Two‐photon excitation laser scanning fluorescence microscopy (2p‐LSM) was compared with UV‐excitation confocal laser scanning fluorescence microscopy (UV‐CLSM) in terms of three‐dimensional (3‐D) calcium imaging of living cells in culture. Indo‐1 was used as a calcium indicator. Since the excitation volume is more limited and excitation wavelengths are longer in 2p‐LSM than in UV‐CLSM, 2p‐LSM exhibited several advantages over UV‐CLSM: (1) a lower level of background signal by a factor of 6–17, which enhances the contrast by a factor of 6–21; (2) a lower rate of photobleaching by a factor of 2–4; (3) slightly lower phototoxicity. When 3‐D images were repeatedly acquired, the calcium concentration determined by UV‐CLSM depended strongly on the number of data acquisitions and the nuclear regions falsely exhibited low calcium concentrations, probably due to an interplay of different levels of photobleaching of Indo‐1 and autofluorescence, while the calcium concentration evaluated by 2p‐LSM was stable and homogeneous throughout the cytoplasm. The spatial resolution of 2p‐LSM was worse by 10% in the focal plane and by 30% along the optical axis due to the longer excitation wavelength. This disadvantage can be overcome by the addition of a confocal pinhole (two‐photon excitation confocal laser scanning fluorescence microscopy), which made the resolution similar to that in UV‐CLSM. These results indicate that 2p‐LSM is preferable for repeated 3‐D reconstruction of calcium concentration in living cells.

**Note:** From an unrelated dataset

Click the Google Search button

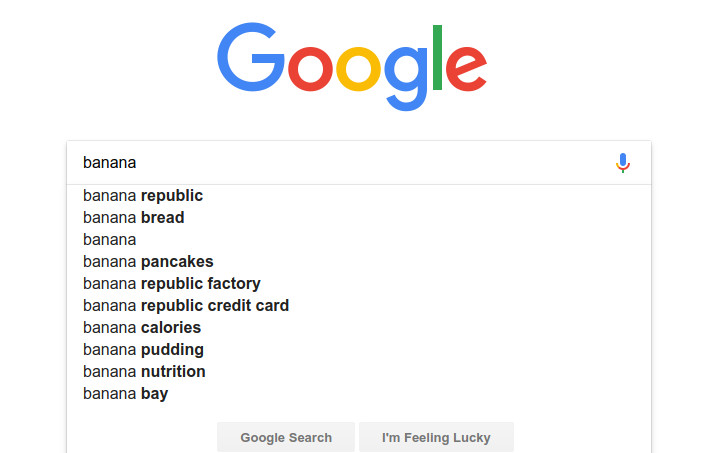(x=286, y=437)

In UV‐CLSM, 0.18‐mW laser power with a 2.φ pinhole (in normalized optical coordinate) gives better signal‐to‐noise ratio, contrast and resolution than 0.09‐mW laser power with a 4.9‐φ pinhole. However, since the damage to cells and the rate of photobleaching is substantially greater under the former condition, it is not suitable for repeated acquisition of 3‐D images.